== Material for the task
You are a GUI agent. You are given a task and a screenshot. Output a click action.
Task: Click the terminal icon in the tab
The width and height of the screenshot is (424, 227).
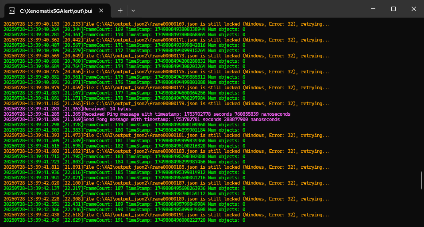coord(12,10)
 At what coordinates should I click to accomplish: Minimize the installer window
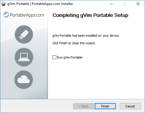pyautogui.click(x=112, y=4)
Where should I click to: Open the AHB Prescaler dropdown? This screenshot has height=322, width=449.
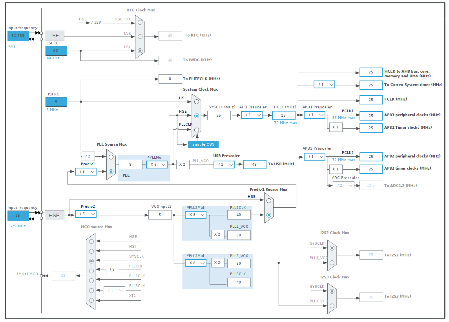252,115
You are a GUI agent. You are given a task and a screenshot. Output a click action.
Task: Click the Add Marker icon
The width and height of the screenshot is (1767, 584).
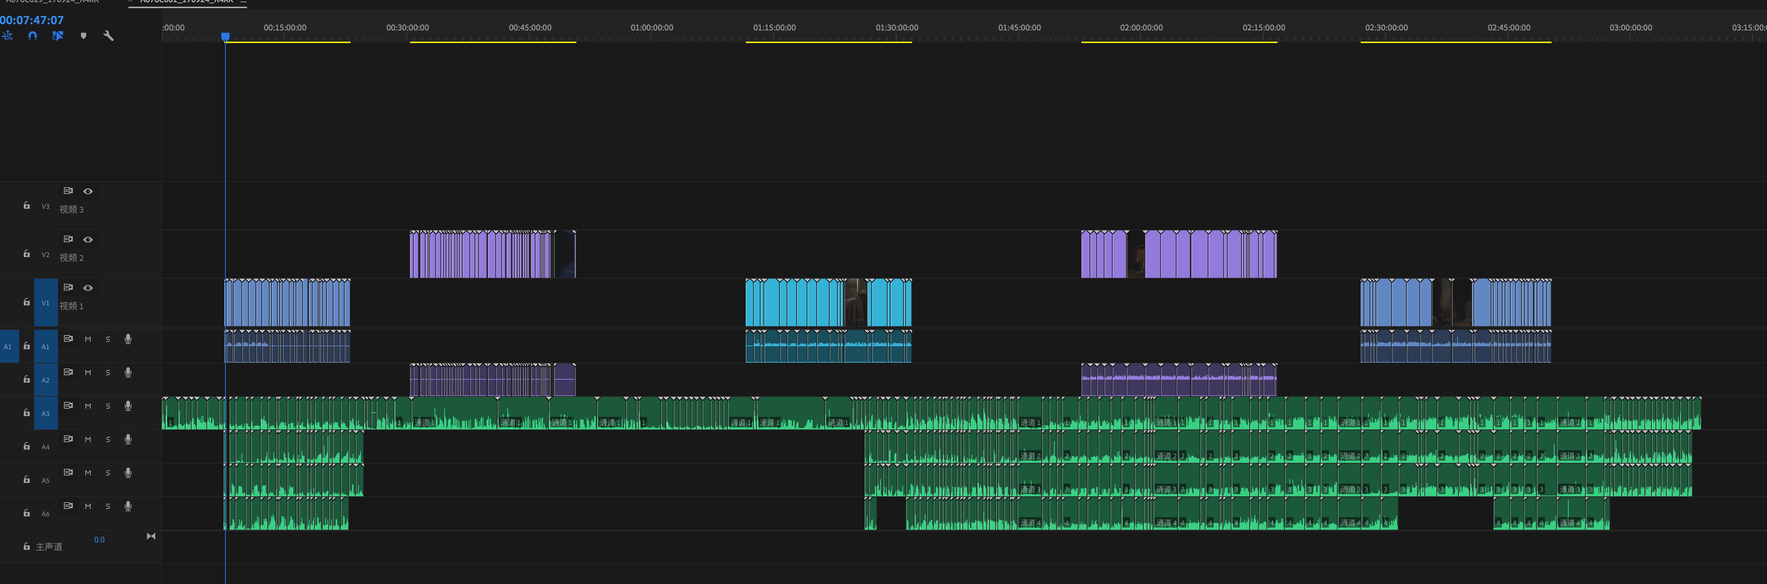tap(84, 36)
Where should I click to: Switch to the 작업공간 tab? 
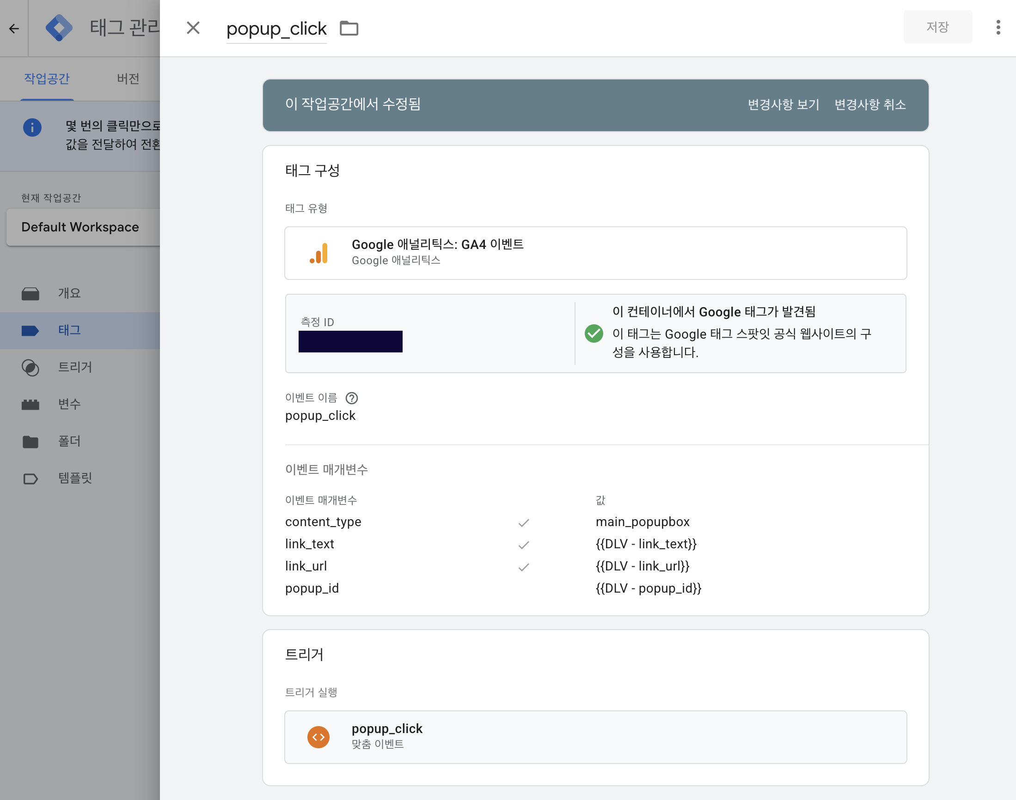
====
# Exercise task:
Write out all of the entries above again, requests included, shifting every coordinate in the answers up by 9 and leaving out the pictures.

# Result for this task:
You are a GUI agent. You are given a task and a screenshot. Output a click action.
Task: Click the terminal icon in the tab
The width and height of the screenshot is (424, 227).
coord(21,19)
 At what coordinates should I click to accomplish: Minimize the installer window
pyautogui.click(x=121, y=13)
Where should I click to: Open the AHB Prescaler dropdown? This screenshot has height=322, width=449.
261,124
You are a GUI agent. You are given a task and a screenshot. Output a click action.
Task: Click the Add Marker icon
The width and height of the screenshot is (1767, 584).
tap(93, 45)
Where should I click to: Switch to the 작업공간 tab? 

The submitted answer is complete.